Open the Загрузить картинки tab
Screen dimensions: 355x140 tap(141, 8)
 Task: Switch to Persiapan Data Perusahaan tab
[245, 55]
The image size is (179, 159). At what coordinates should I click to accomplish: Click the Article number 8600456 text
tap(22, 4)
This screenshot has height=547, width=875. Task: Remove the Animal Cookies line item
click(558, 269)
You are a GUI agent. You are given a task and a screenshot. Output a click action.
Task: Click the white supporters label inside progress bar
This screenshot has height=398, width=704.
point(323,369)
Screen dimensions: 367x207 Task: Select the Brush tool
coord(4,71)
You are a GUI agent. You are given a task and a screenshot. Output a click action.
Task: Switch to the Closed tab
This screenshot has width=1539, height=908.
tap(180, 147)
....
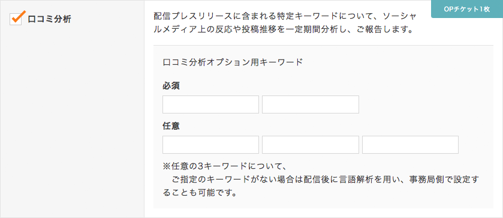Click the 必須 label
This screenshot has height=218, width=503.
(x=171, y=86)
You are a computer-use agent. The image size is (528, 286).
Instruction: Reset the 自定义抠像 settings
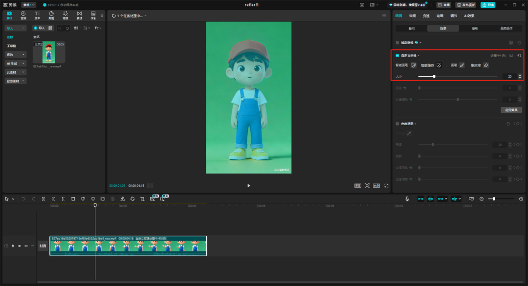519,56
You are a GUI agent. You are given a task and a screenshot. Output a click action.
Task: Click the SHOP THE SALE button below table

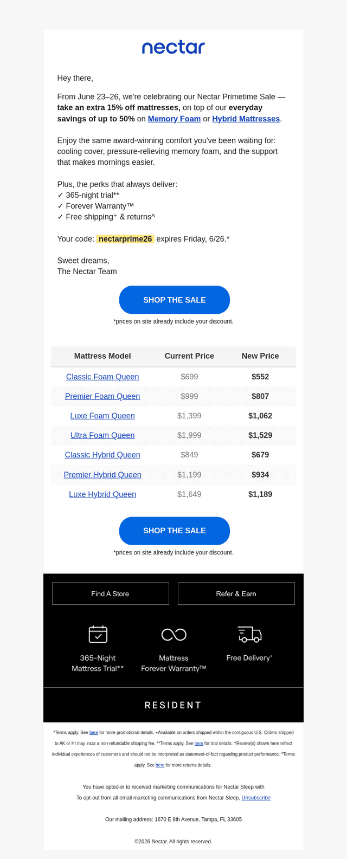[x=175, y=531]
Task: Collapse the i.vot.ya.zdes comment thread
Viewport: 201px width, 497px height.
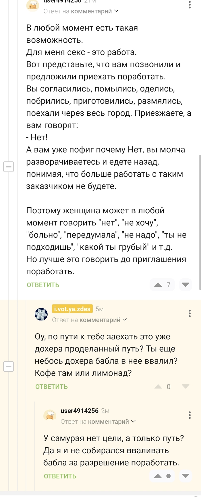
....
REQUIREMENTS >> Retype the lines from the one containing "This screenshot has height=547, width=875." through the one containing "click(558, 269)", both included, and nothing else.

IN RESPONSE >>
This screenshot has height=547, width=875. Task: Remove the Animal Cookies line item
click(558, 269)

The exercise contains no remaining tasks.